La humanidad necesita de la esperanza y del testimonio misericordioso de los hijos de Dios
Estamos viviendo el Año de la misericordia, convocado por el Papa Francisco para toda la Iglesia. Su inicio tiene un especial significado: “He escogido la fecha del 8 de diciembre por su gran significado en la historia reciente de la Iglesia. En efecto, abriré la Puerta Santa en el quincuagésimo aniversario de la conclusión del Concilio Ecuménico Vaticano II. La Iglesia siente la necesidad de mantener vivo este evento. Para ella iniciaba un nuevo periodo de su historia. Los Padres reunidos en el Concilio habían percibido intensamente, como un verdadero soplo del Espíritu, la exigencia de hablar de Dios a los hombres de su tiempo en un modo más comprensible” (Papa Francisco, Bula Misericordiae vultus, n. 4).
El Papa san Juan XIII, al comienzo del evento conciliar, indicaba así el camino que habría de seguir el Concilio: «En nuestro tiempo, la Esposa de Cristo prefiere usar la medicina de la misericordia y no empuñar las armas de la severidad (…) La Iglesia Católica, al elevar por medio de este Concilio Ecuménico la antorcha de la verdad católica, quiere mostrarse madre amable de todos, benigna, paciente, llena de misericordia y de bondad para con los hijos separados de ella».
Y al concluir sus sesiones, el beato Pablo VI se expresaba de esta manera: «Queremos más bien notar cómo la religión de nuestro Concilio ha sido principalmente la caridad (…). La antigua historia del samaritano ha sido la pauta de la espiritualidad del Concilio (…). Una corriente de afecto y admiración se ha volcado del Concilio hacia el mundo moderno. Ha reprobado los errores, sí, porque lo exige, no menos la caridad que la verdad, pero, para las personas, sólo invitación, respeto y amor.
El Concilio ha enviado al mundo contemporáneo en lugar de deprimentes diagnósticos, remedios alentadores, en vez de funestos presagios, mensajes de esperanza: sus valores no sólo han sido respetados sino honrados, sostenidos sus incesantes esfuerzos, sus aspiraciones, purificadas y bendecidas (…). Otra cosa debemos destacar aún: toda esta riqueza doctrinal se vuelca en una única dirección: servir al hombre. Al hombre en todas sus condiciones, en todas sus debilidades, en todas sus necesidades».
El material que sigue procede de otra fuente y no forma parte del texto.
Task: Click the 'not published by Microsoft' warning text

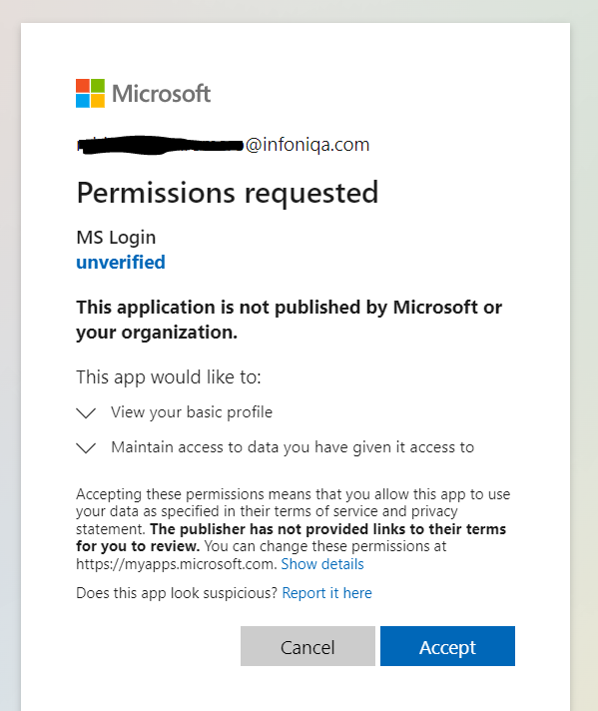Action: tap(289, 320)
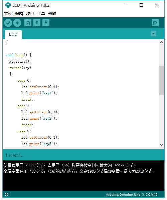Place cursor on the switch(key) line
The image size is (167, 200).
20,68
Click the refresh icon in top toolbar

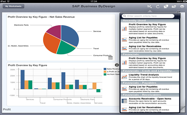point(158,6)
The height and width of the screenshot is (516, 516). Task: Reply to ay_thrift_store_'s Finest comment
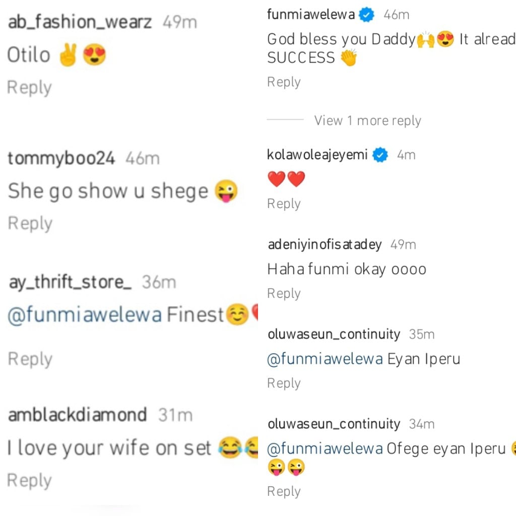point(30,359)
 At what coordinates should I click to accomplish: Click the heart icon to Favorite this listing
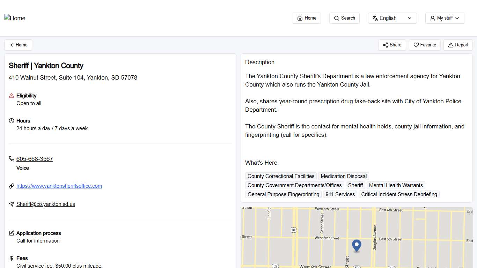click(x=416, y=45)
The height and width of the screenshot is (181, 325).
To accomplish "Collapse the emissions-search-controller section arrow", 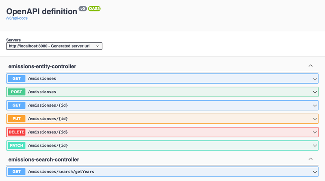I will (x=310, y=159).
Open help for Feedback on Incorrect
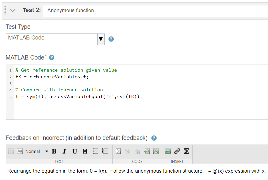 pos(154,138)
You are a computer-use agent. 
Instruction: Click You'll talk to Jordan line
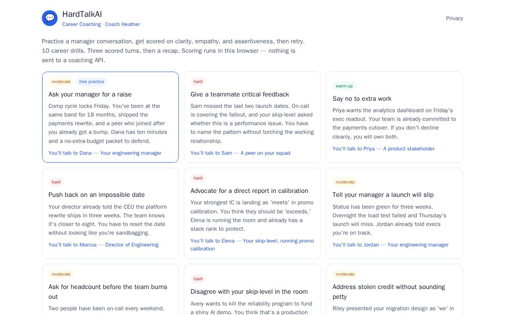(391, 245)
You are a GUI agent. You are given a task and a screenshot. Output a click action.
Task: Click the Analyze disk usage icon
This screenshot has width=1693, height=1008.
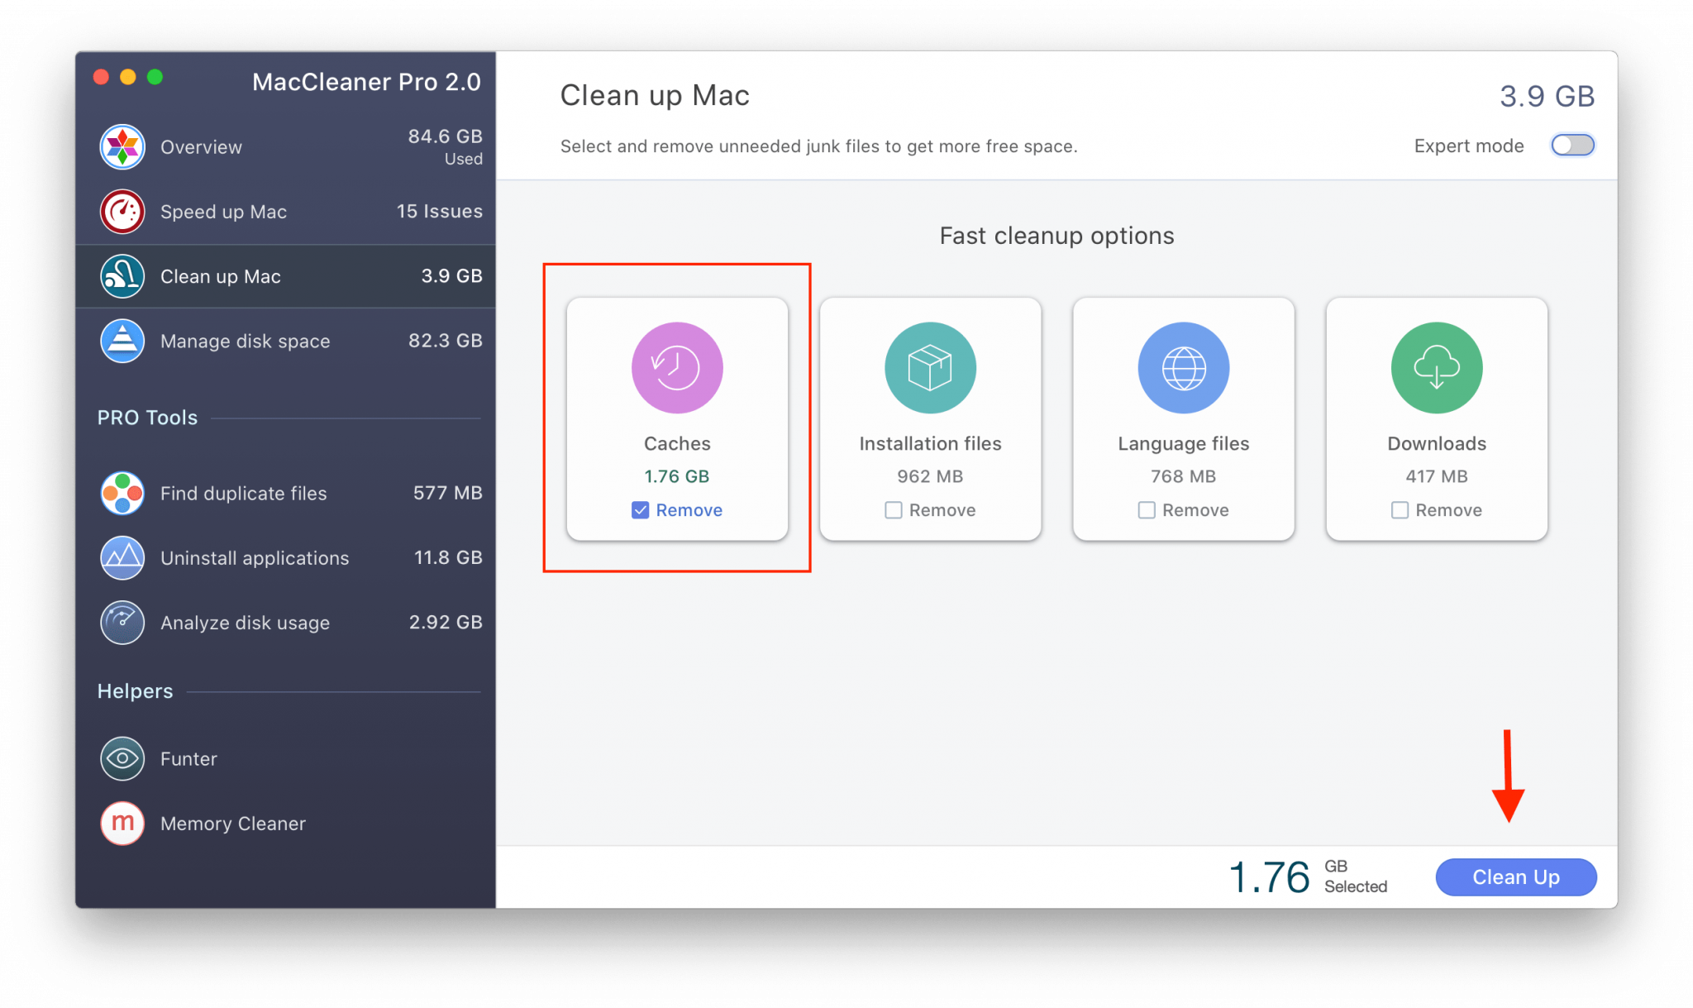[123, 623]
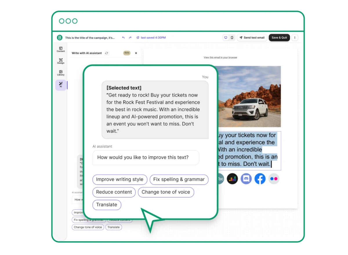Select the Content panel in the sidebar
The image size is (348, 255).
tap(61, 49)
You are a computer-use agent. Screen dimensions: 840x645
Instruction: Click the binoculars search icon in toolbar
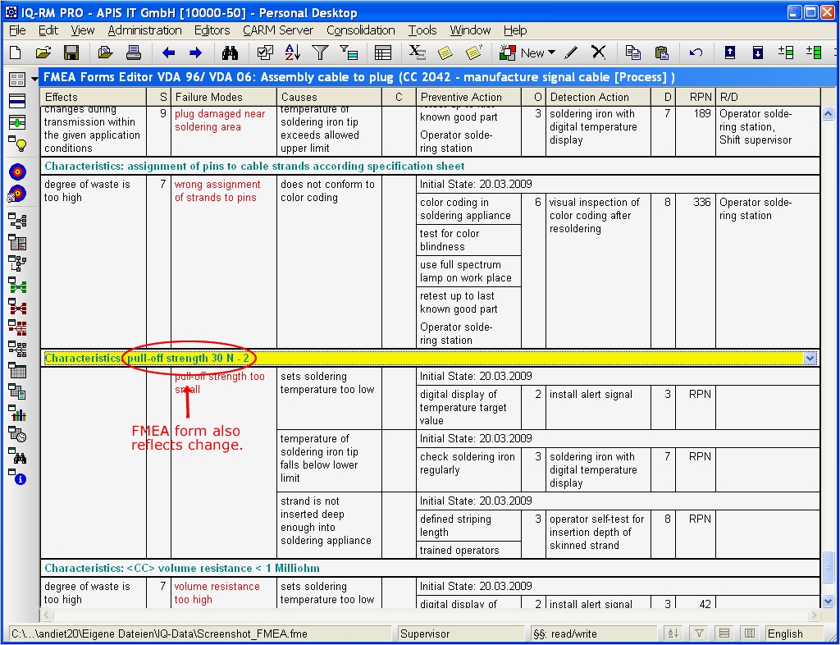tap(231, 53)
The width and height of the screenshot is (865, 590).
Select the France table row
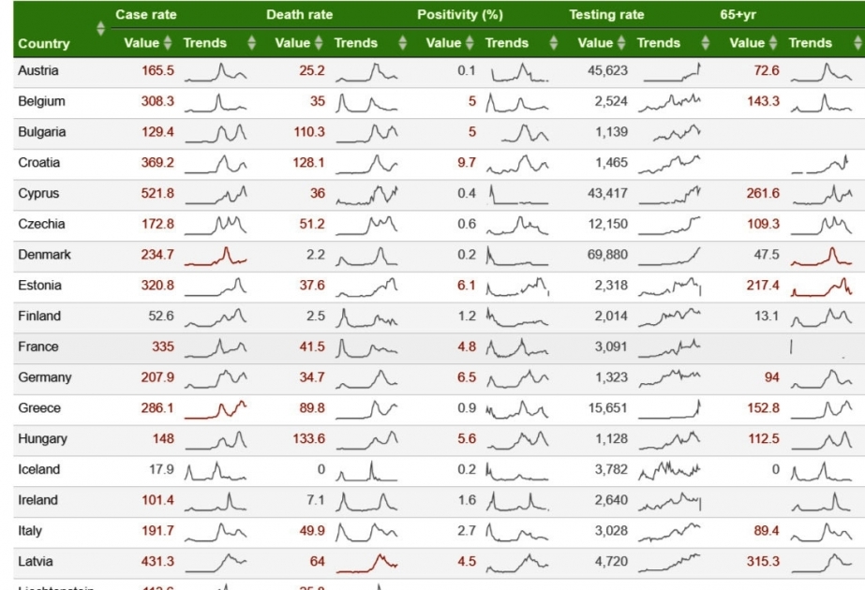point(440,348)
Si bien la proclamación de la verdad y el empeño por vivirla es exigente, ello no implica el gesto severo ni el rechazo de ninguna persona y de tantos afanes y valores buenos y nobles que aparecen por todas partes en el mundo de nuestros días. La humanidad necesita de la esperanza y del testimonio misericordioso de los hijos de Dios. Así podremos concluir el Año Jubilar de la Misericordia, “tendremos ante todo sentimientos de gratitud y de reconocimiento hacia la Santísima Trinidad por habernos concedido un tiempo extraordinario de gracia. Encomendaremos la vida de la Iglesia, la humanidad entera y el inmenso cosmos a la Señoría de Cristo, esperando que derrame su misericordia como el rocío de la mañana para una fecunda historia, todavía por construir con el compromiso de todos en el próximo futuro” (idem, n. 5).
Con el fuerte deseo de una nueva primavera para la Iglesia y para el mundo entero: “¡Cómo deseo que los años por venir estén impregnados de misericordia para poder ir al encuentro de cada persona llevando la bondad y la ternura de Dios! A todos, creyentes y lejanos, pueda llegar el bálsamo de la misericordia como signo del Reino de Dios que está ya presente en medio de nosotros” (idem).